Copy the listing from the line that contains "Where should I click to: Click" through the line that contains "click(x=25, y=256)", with the requests included, and shift every coordinate in the answers up by 83. Reproduce only those lines.

┌─ Extracted data

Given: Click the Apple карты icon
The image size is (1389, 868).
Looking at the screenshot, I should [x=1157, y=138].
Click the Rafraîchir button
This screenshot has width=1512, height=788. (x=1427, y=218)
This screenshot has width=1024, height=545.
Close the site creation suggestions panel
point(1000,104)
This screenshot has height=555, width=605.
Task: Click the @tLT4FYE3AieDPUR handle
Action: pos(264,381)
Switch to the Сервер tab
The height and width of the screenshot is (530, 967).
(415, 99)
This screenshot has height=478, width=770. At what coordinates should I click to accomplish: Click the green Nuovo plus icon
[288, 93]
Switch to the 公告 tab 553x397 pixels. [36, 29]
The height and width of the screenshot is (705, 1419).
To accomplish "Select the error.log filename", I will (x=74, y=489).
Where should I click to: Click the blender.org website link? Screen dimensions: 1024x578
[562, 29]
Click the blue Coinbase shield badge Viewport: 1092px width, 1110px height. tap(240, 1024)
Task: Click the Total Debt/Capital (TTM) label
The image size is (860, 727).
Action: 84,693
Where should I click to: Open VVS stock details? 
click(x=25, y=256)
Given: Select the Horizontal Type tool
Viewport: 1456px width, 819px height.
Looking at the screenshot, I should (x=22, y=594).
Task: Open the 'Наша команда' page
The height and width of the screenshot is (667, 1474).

└─

Written reply »
Where should I click to: Click the blender.org website link? Screen dimensions: 1024x578
[645, 112]
Click the blue Coinbase shield badge Viewport: 1092px width, 1110px height. tap(323, 1107)
Task: Click the Total Debt/Capital (TTM) label
The image size is (860, 727).
Action: 167,776
Where should I click to: Open VVS stock details? 
click(x=108, y=339)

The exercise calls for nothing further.